• [What you have to do] Output range, inclusive: from the line containing "Open the Add file menu" to the line containing "Select the zoom in magnifier tool". Restate those lines from the data below word for word and only those.

[[ Entries supplied, beginning ]]

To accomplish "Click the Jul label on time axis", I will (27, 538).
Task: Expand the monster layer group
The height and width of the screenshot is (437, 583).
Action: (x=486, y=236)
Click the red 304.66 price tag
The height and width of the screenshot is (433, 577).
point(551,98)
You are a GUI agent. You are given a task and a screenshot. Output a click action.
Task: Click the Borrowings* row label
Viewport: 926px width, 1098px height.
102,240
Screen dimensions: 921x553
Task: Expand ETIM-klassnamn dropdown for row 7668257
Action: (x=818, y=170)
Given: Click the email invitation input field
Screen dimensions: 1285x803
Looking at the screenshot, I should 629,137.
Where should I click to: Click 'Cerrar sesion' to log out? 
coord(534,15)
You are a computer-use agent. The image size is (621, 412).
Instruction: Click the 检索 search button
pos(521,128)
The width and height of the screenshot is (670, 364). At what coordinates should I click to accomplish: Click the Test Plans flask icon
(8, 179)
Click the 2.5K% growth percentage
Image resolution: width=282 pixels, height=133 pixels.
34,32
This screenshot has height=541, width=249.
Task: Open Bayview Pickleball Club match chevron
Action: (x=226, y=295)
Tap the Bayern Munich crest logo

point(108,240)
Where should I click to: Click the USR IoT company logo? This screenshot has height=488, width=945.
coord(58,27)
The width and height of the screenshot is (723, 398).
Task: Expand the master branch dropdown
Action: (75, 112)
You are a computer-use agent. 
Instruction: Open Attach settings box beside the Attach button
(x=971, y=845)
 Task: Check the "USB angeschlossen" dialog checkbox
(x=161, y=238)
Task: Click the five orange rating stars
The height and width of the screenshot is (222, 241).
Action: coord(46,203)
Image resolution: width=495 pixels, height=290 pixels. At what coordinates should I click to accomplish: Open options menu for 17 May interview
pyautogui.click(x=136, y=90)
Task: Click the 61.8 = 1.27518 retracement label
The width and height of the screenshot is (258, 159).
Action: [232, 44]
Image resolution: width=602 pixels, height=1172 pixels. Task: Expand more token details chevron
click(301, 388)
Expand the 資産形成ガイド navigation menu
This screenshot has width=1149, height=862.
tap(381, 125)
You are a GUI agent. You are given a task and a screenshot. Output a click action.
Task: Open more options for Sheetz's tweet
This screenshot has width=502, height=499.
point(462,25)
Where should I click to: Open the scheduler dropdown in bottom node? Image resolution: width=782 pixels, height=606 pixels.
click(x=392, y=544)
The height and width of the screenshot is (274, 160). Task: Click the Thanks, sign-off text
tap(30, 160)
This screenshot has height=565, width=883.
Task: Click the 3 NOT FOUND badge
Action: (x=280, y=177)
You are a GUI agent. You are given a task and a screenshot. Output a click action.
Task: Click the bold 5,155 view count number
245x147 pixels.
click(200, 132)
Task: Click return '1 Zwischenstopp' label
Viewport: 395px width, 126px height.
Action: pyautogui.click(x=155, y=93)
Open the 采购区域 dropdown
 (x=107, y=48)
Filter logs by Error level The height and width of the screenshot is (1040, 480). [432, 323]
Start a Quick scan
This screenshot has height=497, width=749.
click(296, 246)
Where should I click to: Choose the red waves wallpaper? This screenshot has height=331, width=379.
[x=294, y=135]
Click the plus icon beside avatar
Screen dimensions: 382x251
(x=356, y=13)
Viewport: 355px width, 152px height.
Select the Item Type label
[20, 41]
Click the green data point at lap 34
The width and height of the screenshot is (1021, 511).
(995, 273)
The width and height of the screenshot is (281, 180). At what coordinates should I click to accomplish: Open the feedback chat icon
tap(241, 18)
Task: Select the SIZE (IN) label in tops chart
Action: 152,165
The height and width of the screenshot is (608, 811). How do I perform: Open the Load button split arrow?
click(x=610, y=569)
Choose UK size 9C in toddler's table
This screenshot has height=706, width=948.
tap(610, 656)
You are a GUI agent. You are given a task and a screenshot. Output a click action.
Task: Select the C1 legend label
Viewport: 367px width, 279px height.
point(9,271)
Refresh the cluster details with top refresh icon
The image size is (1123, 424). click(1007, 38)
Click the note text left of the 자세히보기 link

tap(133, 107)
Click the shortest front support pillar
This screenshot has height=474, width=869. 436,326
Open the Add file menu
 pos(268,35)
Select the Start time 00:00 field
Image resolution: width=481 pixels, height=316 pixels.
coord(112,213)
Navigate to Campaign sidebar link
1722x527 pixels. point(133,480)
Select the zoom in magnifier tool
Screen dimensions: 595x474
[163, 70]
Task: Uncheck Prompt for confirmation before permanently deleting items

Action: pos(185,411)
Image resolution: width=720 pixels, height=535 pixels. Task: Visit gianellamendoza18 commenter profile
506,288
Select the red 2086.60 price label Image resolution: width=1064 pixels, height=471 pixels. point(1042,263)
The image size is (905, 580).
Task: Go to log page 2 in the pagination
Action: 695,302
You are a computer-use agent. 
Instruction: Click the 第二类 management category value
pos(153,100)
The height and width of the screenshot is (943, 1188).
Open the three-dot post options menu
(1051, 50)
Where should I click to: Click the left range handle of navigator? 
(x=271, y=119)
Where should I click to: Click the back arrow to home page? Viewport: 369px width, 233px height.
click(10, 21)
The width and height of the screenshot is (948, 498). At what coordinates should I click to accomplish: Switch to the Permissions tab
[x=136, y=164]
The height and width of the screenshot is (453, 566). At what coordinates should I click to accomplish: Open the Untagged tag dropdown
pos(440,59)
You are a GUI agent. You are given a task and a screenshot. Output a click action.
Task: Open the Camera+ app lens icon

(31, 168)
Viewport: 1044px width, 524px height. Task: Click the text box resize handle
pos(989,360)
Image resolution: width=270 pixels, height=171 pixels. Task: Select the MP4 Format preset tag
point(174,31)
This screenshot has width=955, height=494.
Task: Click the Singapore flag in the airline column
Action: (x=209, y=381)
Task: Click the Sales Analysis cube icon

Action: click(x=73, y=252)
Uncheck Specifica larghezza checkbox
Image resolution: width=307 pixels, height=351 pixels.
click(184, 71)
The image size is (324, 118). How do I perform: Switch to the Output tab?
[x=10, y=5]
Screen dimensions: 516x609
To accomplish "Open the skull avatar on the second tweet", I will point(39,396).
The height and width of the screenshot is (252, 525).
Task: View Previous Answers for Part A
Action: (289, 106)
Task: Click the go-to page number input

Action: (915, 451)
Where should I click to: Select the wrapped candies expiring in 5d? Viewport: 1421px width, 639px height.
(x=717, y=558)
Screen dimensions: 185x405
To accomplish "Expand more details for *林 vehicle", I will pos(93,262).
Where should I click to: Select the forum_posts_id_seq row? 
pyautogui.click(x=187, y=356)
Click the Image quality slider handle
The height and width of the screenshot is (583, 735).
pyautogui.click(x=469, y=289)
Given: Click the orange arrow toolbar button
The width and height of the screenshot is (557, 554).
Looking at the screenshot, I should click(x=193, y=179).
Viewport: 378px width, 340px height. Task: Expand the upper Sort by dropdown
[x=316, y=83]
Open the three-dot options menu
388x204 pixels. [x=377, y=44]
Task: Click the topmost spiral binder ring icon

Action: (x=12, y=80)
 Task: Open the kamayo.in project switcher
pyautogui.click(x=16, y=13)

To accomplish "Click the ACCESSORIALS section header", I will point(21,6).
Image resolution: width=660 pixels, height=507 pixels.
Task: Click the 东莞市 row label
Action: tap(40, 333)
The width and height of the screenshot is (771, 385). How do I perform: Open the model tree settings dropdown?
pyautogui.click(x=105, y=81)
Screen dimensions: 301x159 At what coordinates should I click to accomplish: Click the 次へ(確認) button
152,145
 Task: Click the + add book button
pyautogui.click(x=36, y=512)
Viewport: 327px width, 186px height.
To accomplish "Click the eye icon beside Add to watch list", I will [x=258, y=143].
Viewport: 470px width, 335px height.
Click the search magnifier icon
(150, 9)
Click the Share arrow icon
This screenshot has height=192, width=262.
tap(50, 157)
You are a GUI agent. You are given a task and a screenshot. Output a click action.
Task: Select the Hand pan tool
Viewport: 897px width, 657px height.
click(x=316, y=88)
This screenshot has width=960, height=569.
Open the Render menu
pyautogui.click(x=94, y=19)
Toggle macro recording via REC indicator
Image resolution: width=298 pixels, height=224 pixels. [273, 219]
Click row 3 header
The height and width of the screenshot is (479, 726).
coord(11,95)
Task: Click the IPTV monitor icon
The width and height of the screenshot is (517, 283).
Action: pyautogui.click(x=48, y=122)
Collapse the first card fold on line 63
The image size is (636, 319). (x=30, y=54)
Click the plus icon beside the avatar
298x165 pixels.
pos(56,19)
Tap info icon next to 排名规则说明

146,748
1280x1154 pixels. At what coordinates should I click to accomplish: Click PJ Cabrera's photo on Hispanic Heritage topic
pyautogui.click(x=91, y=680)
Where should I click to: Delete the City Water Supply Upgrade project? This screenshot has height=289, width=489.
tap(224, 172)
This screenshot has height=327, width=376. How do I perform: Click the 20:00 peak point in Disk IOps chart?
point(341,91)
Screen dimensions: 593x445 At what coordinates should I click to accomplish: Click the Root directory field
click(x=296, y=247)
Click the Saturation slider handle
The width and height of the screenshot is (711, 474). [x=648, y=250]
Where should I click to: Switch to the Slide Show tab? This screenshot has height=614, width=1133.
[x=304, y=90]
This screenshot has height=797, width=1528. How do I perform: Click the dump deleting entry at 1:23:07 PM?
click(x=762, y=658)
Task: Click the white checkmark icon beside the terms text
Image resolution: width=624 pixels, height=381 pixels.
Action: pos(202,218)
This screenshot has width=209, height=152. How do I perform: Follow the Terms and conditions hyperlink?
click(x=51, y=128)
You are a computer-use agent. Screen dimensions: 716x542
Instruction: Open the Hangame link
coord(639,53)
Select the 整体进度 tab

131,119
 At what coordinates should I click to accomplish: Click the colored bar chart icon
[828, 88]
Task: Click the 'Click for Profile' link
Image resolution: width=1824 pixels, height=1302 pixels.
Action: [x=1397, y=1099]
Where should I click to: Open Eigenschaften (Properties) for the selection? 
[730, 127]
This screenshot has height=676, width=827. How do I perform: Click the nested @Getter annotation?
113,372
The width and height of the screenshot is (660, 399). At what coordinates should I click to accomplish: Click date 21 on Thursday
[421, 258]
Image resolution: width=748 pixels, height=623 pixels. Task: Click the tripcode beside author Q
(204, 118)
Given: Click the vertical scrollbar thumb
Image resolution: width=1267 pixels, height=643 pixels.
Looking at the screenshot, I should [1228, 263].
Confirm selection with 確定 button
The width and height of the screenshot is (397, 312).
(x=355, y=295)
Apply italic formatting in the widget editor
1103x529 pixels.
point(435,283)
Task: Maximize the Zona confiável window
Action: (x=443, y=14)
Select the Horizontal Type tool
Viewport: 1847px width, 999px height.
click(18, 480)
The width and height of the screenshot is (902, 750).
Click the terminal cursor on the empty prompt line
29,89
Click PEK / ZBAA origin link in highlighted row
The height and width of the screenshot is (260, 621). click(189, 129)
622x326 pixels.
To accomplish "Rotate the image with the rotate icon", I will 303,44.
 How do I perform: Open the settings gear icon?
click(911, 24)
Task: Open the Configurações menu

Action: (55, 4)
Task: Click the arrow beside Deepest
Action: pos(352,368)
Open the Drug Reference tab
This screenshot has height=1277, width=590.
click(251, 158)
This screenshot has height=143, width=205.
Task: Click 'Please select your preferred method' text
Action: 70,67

[[ Entries supplied, end ]]

• [Result of the task]
Open the Add file menu
 pos(268,35)
Select the Start time 00:00 field
Image resolution: width=481 pixels, height=316 pixels.
coord(112,213)
Navigate to Campaign sidebar link
1722x527 pixels. point(133,480)
Select the zoom in magnifier tool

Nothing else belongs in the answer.